◆ **About this task**
Collect the lines of the entries where "computer" shows up.

Start of Block

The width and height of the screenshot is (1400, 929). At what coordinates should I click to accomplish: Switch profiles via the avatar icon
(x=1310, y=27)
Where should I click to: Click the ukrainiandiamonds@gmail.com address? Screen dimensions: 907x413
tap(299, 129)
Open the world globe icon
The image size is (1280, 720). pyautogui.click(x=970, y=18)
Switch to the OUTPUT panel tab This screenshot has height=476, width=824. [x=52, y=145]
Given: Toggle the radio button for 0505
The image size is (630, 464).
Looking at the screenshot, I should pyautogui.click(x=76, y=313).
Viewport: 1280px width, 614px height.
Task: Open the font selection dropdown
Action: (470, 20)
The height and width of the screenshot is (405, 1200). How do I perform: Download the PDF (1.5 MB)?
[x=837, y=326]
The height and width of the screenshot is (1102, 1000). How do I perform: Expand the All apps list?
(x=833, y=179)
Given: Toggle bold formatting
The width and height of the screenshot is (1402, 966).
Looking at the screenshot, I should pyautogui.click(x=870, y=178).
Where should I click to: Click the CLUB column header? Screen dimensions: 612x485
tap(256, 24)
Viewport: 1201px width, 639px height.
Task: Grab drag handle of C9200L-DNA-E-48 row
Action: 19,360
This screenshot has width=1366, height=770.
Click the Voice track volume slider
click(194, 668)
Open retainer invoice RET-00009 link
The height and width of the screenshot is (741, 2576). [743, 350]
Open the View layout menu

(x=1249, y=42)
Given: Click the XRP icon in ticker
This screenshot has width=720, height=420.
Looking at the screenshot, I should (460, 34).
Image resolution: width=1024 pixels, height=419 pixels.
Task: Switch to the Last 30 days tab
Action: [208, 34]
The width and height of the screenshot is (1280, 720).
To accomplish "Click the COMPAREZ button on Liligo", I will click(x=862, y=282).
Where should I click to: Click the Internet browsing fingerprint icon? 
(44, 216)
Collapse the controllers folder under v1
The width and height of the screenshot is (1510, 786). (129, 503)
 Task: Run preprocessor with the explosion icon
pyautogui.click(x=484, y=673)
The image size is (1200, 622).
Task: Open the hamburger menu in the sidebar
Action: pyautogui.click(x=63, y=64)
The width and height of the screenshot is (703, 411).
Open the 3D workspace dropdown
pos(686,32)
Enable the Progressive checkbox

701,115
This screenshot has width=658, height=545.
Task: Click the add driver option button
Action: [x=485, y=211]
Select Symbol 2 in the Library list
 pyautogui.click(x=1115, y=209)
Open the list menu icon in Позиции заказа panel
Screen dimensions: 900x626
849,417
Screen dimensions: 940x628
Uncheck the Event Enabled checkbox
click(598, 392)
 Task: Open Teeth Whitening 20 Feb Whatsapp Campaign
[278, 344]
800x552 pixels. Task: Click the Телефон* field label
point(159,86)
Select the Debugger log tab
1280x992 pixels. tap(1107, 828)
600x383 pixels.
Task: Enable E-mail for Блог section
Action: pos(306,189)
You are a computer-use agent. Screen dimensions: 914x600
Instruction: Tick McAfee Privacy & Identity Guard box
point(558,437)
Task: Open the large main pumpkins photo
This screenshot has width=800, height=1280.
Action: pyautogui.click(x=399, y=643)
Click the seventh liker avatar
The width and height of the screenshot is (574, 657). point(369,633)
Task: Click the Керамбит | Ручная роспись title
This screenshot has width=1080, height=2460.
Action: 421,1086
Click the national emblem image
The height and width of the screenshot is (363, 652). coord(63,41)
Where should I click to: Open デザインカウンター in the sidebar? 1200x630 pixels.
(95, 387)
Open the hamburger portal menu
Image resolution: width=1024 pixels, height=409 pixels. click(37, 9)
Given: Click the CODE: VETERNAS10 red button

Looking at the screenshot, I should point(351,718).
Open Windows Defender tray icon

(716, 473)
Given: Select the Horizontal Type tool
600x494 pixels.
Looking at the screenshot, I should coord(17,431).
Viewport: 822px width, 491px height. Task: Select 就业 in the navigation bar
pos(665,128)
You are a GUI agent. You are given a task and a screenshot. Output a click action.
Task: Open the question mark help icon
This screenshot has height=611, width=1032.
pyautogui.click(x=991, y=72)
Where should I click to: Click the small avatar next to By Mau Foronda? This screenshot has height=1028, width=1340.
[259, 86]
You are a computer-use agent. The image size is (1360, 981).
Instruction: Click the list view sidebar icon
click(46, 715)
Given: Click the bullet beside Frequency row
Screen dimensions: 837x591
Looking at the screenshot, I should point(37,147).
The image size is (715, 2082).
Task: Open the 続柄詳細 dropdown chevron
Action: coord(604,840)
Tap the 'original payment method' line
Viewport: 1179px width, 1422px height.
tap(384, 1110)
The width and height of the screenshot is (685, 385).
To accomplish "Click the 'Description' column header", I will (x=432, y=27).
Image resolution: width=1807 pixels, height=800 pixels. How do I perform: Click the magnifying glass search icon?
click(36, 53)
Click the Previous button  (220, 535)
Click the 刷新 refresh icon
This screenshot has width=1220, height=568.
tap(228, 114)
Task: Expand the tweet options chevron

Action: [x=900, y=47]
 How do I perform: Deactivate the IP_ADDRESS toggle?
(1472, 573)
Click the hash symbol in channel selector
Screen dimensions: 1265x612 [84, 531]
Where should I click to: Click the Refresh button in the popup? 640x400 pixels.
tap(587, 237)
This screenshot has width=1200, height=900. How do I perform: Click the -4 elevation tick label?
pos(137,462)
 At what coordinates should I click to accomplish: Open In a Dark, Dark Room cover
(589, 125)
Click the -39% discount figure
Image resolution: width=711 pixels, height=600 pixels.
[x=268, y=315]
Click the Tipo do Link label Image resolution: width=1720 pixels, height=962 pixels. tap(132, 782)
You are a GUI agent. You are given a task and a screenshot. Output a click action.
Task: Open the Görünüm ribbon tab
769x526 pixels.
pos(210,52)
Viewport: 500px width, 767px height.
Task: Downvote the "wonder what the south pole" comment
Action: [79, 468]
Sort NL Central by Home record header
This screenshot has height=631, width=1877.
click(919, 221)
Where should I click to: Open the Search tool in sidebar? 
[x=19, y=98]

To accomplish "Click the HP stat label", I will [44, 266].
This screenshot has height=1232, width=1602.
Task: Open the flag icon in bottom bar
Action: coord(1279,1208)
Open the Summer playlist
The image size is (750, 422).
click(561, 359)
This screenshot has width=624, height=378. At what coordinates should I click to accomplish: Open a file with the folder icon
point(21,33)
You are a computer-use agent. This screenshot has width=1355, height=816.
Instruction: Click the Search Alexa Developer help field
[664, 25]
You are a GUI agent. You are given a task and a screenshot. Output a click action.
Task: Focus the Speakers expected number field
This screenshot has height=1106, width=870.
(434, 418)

End of Block

◆ **Exercise solution**
You are a computer-use agent. Screen dimensions: 914x600
You are a computer-use agent. The image size is (1360, 981).
You are a computer-use agent. This screenshot has width=1355, height=816.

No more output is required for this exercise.